It has been too hot to walk the dogs during the day over the past week. They aren’t at all acclimatised to the heat, especially since last weekend I had a coat on Dylan between racing so he didn’t get cold (and we all wore hats and gloves to ring party, to prevent freezing).
Rio is suffering the most, but that’s mainly because she’s still running around at 100mph and she can’t swim to cool off like the others. The girls and Dylan are taking things at a slower pace, wisely, and chilling out in the river a lot on walks.

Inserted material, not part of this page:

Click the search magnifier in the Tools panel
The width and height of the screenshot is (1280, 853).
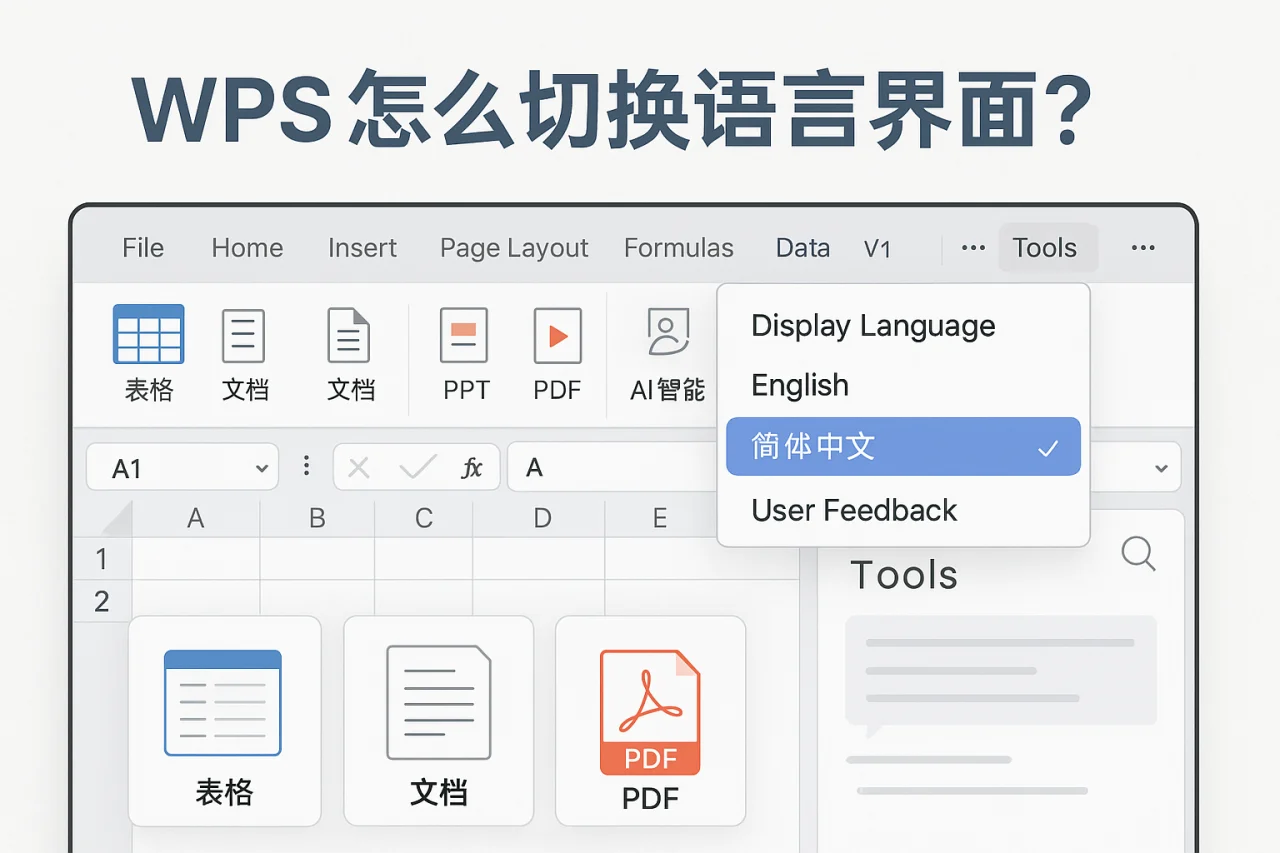(x=1139, y=554)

I didn’t forget about Dylan’s birthday last month, but I didn’t blog about it. He was six on April 21st, which seems quite bizarre to me. I don’t remember when he grew up? Looking at his photos from earlier today I can see this amazing, mature, gorgeous dog and I think he’s pretty damn awesome. It’s strange, because he’s not the dog I thought he would be; it took me a long time to reconcile my expectations and ideas of what he should be, to seeing and accepting the dog he actually is. For all his neurotic, insecure, and fear-based quirks, he’s the kind of dog that was always in the books I read when I was younger. He is a Good Dog, it’s written right into his blood.
He also played with Diva this week, which is a fairly massive milestone in his life considering he’s seen her every week for the past 2 years and has spent most of that time trying to pretend she doesn’t exist.